Course Catalog

HISTORY WORKSHOP (HI3050)

The History Workshop is a course in the historian's craft that will give students an opportunity to learn about the discipline of history. Students learn how to pose researchable questions(problematiques), to gather evidence, and to present their findings before an audience of their peers in a seminar setting. May be taken twice for credit.

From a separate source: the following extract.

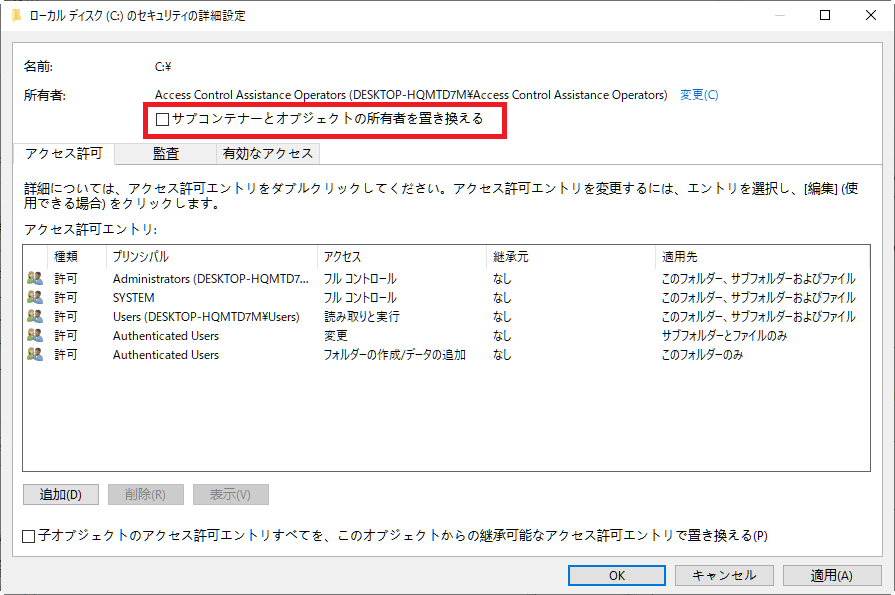895x595 pixels.
Task: Check the 子オブジェクトのアクセス許可エントリ replace checkbox
Action: coord(29,536)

20TH CENT. DIPLOMATIC HISTORY (HI3054)

Examines the creation of the Bismarckian state, the origins of World War I and World War II, and the creation of a united Europe in the post-war period. Investigates the efforts of the European state system to adapt to the challenges of nationalism and globalization.

WAR AND PEACE (HI3060)

Focuses on causes and consequences of European military conflicts and the historical transformations resulting from peace settlements. Examines the European Wars of Religion, the Napoleonic wars, the Franco-Prussian War, the Treaty of Portsmouth, the Paris Peace Conference and the Versailles Treaty as well as World War Two and the Yalta Conference. The approach is interdisciplinary, combining history and political science.

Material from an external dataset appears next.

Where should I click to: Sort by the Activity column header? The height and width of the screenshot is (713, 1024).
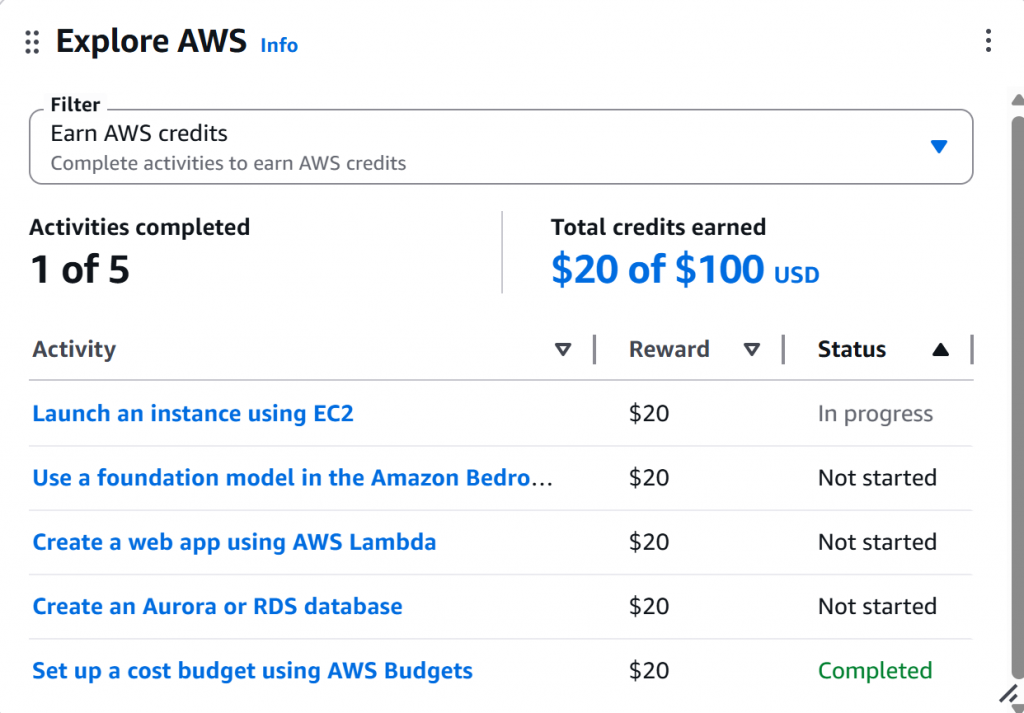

LONDON, PARIS, & MADRID 1500 TO PRESENT (HI3062)

The rise of the Atlantic world after 1500 generated cities of unrivaled cultural, economic and political power. Replacing the previously dominant form of the Mediterranean city-state, London, Paris and Madrid became the centers of an Atlantic world which formed the core of the first world system. This course will examine the rise of these cities from the perspective of state building, urban culture, urban revolt, the growth of the Atlantic economy and the responses to these processes through urban planning and city government.

POLITICAL TRAJECTORIES OF IRAQ, SYRIA & LEBANON (1920-2020) (HI3073)

This course explores the modern political history of Iraq, Syria and Lebanon, and how local as well as regional and international developments regularly connected them or had different political echoes and implications in each of them. To Explain that, the course revisits eight historical moments (between 1920 and 2020) and analyzes their events and dynamics in the three countries.

TOPICS IN HISTORY (SORBONNE) (HI3090)

A limited number of students with requisite oral and written competence in French may follow one course at the Universite de Paris IV - Sorbonne. Every semester, a different selection of courses will be proposed from the Sorbonne's History department, generally on a subject of the cultural and social history of Europe. Students who are selected for participation attend amphitheater lectures and classroom meetings (travaux diriges) at the Sorbonne, and also classroom meetings at AUP through the semester with a designated faculty member. Tests, exams, oral presentations and papers are assigned both at the Sorbonne and at AUP. The course grade and credits are given as for an AUP course. Information on this cooperative program is available from Professor Miranda Spieler.

TOPICS IN HISTORY (HI3091)

Courses on different topics in the discipline, enriching the present course offerings. These classes are taught by permanent or visiting faculty. Topics vary each semester.

INTERNSHIP (HI3098)

Internships may be taken for 1 or 4 credits. Students may do more than one internship, but internship credit cannot cumulatively total more than 4 credits.

IMPERIAL ROME: PHILOSOPHY, LITERATURE, SOCIETY (HI3114)

Studies the Greek and Latin literature of the Roman Empire. Readings will include: Seneca, star prose writer and poet of tragedies that impressed Shakespeare; Lucanus’ anti-Aeneid; Petronius’ Satyrica, the first Latin novel; Tacitus, the dark historian; witty epigrams and biting satire; a speech On Magic; the Stoics Epictetus and Marcus Aurelius, one an ex-slave, the other an emperor; and Plutarch’s account of Antony's love for Cleopatra

KEY TEXTS: SOCRATES, SOPHISTS, AND THE STAGE (HI3116)

A grand tour of 5th cent. BCE Athens, a fascinating time of intellectual unrest and innovation. Readings include the founding fathers of drama (Aeschylus, Sophocles, Euripides), Old Comedy (Aristophanes), fragments of the Greek sophists, the historiographers Herodotus and Thucydides, Xenophon’s Recollections of Socrates and early Platonic dialogues, such as the Apology and the Phaedo.